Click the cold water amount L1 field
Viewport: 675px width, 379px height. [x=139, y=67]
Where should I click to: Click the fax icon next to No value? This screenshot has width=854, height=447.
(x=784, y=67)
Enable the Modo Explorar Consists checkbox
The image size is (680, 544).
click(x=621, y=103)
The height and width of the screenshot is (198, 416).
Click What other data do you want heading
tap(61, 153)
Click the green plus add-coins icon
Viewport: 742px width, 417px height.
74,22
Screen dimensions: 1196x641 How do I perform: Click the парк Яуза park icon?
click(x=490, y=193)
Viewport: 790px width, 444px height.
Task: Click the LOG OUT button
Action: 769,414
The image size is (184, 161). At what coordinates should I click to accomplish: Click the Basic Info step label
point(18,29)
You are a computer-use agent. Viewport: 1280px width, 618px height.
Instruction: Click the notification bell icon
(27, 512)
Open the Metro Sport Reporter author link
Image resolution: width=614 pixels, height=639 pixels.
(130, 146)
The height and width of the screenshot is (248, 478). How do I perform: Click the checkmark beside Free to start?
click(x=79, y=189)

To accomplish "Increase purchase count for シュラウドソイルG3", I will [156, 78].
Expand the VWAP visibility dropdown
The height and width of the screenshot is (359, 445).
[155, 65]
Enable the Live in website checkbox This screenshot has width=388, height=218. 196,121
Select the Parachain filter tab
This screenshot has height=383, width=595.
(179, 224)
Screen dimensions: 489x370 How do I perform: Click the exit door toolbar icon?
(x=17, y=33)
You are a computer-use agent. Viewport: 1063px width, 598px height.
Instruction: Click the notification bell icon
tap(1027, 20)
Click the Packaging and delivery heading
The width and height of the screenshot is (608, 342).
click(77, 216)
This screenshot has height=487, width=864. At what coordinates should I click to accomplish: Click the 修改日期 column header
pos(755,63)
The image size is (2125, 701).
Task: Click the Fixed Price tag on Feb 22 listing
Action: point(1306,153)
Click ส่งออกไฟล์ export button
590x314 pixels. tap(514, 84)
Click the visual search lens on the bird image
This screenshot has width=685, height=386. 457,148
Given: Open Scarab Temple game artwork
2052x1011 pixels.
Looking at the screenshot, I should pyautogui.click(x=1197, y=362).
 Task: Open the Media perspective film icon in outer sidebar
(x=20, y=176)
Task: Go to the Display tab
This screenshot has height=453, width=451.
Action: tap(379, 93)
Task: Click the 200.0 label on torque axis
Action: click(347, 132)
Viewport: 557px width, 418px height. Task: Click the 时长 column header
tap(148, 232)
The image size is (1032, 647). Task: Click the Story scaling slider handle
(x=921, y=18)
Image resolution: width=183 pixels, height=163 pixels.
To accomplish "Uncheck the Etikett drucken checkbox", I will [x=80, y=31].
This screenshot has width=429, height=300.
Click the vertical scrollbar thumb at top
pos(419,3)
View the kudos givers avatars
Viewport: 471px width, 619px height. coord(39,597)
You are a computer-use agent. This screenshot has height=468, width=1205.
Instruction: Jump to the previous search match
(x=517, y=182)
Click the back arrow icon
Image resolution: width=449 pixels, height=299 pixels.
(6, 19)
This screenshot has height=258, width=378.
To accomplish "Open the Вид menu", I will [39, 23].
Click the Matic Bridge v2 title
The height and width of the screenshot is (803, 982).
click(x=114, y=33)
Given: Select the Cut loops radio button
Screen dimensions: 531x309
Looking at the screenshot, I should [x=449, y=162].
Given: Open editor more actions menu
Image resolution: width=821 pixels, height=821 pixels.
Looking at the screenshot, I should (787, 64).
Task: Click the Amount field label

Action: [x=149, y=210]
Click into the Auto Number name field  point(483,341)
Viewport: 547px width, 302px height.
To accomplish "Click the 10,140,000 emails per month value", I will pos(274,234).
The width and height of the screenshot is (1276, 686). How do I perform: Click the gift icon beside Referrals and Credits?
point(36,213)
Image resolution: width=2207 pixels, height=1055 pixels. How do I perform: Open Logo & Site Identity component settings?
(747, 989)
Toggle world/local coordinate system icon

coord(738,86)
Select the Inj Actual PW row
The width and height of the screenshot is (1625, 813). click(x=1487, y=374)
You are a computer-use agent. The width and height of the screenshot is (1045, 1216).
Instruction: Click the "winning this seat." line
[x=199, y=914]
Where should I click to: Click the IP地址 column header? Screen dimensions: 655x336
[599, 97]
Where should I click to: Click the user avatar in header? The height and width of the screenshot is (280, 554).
——————
WORK TO BE COMPLETED:
Render all of the data above as a JSON list of strings, one string per line, leaving out blank lines.

ANSWER TO THIS PROBLEM:
[
  "Click the cold water amount L1 field",
  "Viewport: 675px width, 379px height. [x=139, y=67]",
  "Where should I click to: Click the fax icon next to No value? This screenshot has width=854, height=447.",
  "(x=784, y=67)",
  "Enable the Modo Explorar Consists checkbox",
  "The image size is (680, 544).",
  "click(x=621, y=103)",
  "The height and width of the screenshot is (198, 416).",
  "Click What other data do you want heading",
  "tap(61, 153)",
  "Click the green plus add-coins icon",
  "Viewport: 742px width, 417px height.",
  "74,22",
  "Screen dimensions: 1196x641 How do I perform: Click the парк Яуза park icon?",
  "click(x=490, y=193)",
  "Viewport: 790px width, 444px height.",
  "Task: Click the LOG OUT button",
  "Action: 769,414",
  "The image size is (184, 161). At what coordinates should I click to accomplish: Click the Basic Info step label",
  "point(18,29)",
  "You are a computer-use agent. Viewport: 1280px width, 618px height.",
  "Instruction: Click the notification bell icon",
  "(27, 512)",
  "Open the Metro Sport Reporter author link",
  "Image resolution: width=614 pixels, height=639 pixels.",
  "(130, 146)",
  "The height and width of the screenshot is (248, 478). How do I perform: Click the checkmark beside Free to start?",
  "click(x=79, y=189)",
  "To accomplish \"Increase purchase count for シュラウドソイルG3\", I will [156, 78].",
  "Expand the VWAP visibility dropdown",
  "The height and width of the screenshot is (359, 445).",
  "[155, 65]",
  "Enable the Live in website checkbox This screenshot has width=388, height=218. 196,121",
  "Select the Parachain filter tab",
  "This screenshot has height=383, width=595.",
  "(179, 224)",
  "Screen dimensions: 489x370 How do I perform: Click the exit door toolbar icon?",
  "(x=17, y=33)",
  "You are a computer-use agent. Viewport: 1063px width, 598px height.",
  "Instruction: Click the notification bell icon",
  "tap(1027, 20)",
  "Click the Packaging and delivery heading",
  "The width and height of the screenshot is (608, 342).",
  "click(77, 216)",
  "This screenshot has height=487, width=864. At what coordinates should I click to accomplish: Click the 修改日期 column header",
  "pos(755,63)",
  "The image size is (2125, 701).",
  "Task: Click the Fixed Price tag on Feb 22 listing",
  "Action: point(1306,153)",
  "Click ส่งออกไฟล์ export button",
  "590x314 pixels. tap(514, 84)",
  "Click the visual search lens on the bird image",
  "This screenshot has width=685, height=386. 457,148",
  "Given: Open Scarab Temple game artwork",
  "2052x1011 pixels.",
  "Looking at the screenshot, I should pyautogui.click(x=1197, y=362).",
  " Task: Open the Media perspective film icon in outer sidebar",
  "(x=20, y=176)",
  "Task: Go to the Display tab",
  "This screenshot has height=453, width=451.",
  "Action: tap(379, 93)",
  "Task: Click the 200.0 label on torque axis",
  "Action: click(347, 132)",
  "Viewport: 557px width, 418px height. Task: Click the 时长 column header",
  "tap(148, 232)",
  "The image size is (1032, 647). Task: Click the Story scaling slider handle",
  "(x=921, y=18)",
  "Image resolution: width=183 pixels, height=163 pixels.",
  "To accomplish \"Uncheck the Etikett drucken checkbox\", I will [x=80, y=31].",
  "This screenshot has width=429, height=300.",
  "Click the vertical scrollbar thumb at top",
  "pos(419,3)",
  "View the kudos givers avatars",
  "Viewport: 471px width, 619px height. coord(39,597)",
  "You are a computer-use agent. This screenshot has height=468, width=1205.",
  "Instruction: Jump to the previous search match",
  "(x=517, y=182)",
  "Click the back arrow icon",
  "Image resolution: width=449 pixels, height=299 pixels.",
  "(6, 19)",
  "This screenshot has height=258, width=378.",
  "To accomplish \"Open the Вид menu\", I will [39, 23].",
  "Click the Matic Bridge v2 title",
  "The height and width of the screenshot is (803, 982).",
  "click(x=114, y=33)",
  "Given: Select the Cut loops radio button",
  "Screen dimensions: 531x309",
  "Looking at the screenshot, I should [x=449, y=162].",
  "Given: Open editor more actions menu",
  "Image resolution: width=821 pixels, height=821 pixels.",
  "Looking at the screenshot, I should (787, 64).",
  "Task: Click the Amount field label",
  "Action: [x=149, y=210]",
  "Click into the Auto Number name field  point(483,341)",
  "Viewport: 547px width, 302px height.",
  "To accomplish \"Click the 10,140,000 emails per month value\", I will pos(274,234).",
  "The width and height of the screenshot is (1276, 686). How do I perform: Click the gift icon beside Referrals and Credits?",
  "point(36,213)",
  "Image resolution: width=2207 pixels, height=1055 pixels. How do I perform: Open Logo & Site Identity component settings?",
  "(747, 989)",
  "Toggle world/local coordinate system icon",
  "coord(738,86)",
  "Select the Inj Actual PW row",
  "The width and height of the screenshot is (1625, 813). click(x=1487, y=374)",
  "You are a computer-use agent. The width and height of the screenshot is (1045, 1216).",
  "Instruction: Click the \"winning this seat.\" line",
  "[x=199, y=914]",
  "Where should I click to: Click the IP地址 column header? Screen dimensions: 655x336",
  "[599, 97]",
  "Where should I click to: Click the user avatar in header? The height and width of the screenshot is (280, 554)."
]